May 15, 2005
Posner's Response to Comments on Privacy Posting
Posner's Response to Comments on Privacy Posting
There were as usual a number of very fine comments, some of which require me to extend my analysis in various ways.
For example, one comment points out that people don't merely conceal discreditable information about themselves; it is more accurate to say that they make a selective presentation of the facts about themselves to other people, and this selective presentation may be more informative about the person than an unscreened flood of information about him. (The sociologist Erving Goffman wrote about this in a great book called* The Presentation of Self in Everyday Life*--it is an essentially theatrical conception of human social interactions: we create a self or selves to manage our interactions with other people. I formulate his analysis in economic terms in Chapter 25 of my book* Overcoming Law *(1995).) This is related to but extends my point that requiring an SEC-regulated prospectus-like disclosure of all material information about a person would flood society with trivial information. It would not only be distracting, it would actually reduce our knowledge of people by preventing them from signaling through their self-presentation how their intentions, motivations, and purposes should be understood.
A point also made in the comments that is related but that I do not fully agree with is that people should be able to conceal information about themelves that would trigger ignorant or irrational prejudices on the part of other people. I think that in general people should be allowed to make their own judgments about other people--should be able, thus, to decide for themselves what is material information.

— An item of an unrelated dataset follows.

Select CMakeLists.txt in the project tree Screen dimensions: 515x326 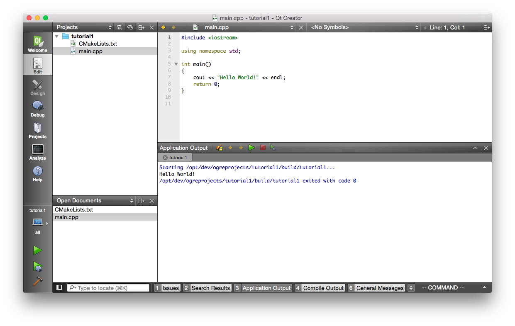coord(98,44)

But psychologists do correctly point out the operation of what they call the "availability heuristic," which is the tendency of the mind to be seized by features of a situation that are particularly arresting though not necessarily important from a rational standpoint. So knowing that a person was HIV-positive or had had a sex-change operation or had (in one commenter's analysis, "anal warts"--an arresting condition that I had never heard of before, and would prefer not to have heard of) might overwhelm one's attention to all the other facts about the person that might be more important in relation to the particular transaction that one was contemplating having with the person, such as retaining him or her as one's accountant. The problem with this insight is that it does not enable a sharp line to be drawn between concealment designed to take advantage of other people and concealment designed to prevent other people from reacting irrationally to one's offer of a transaction.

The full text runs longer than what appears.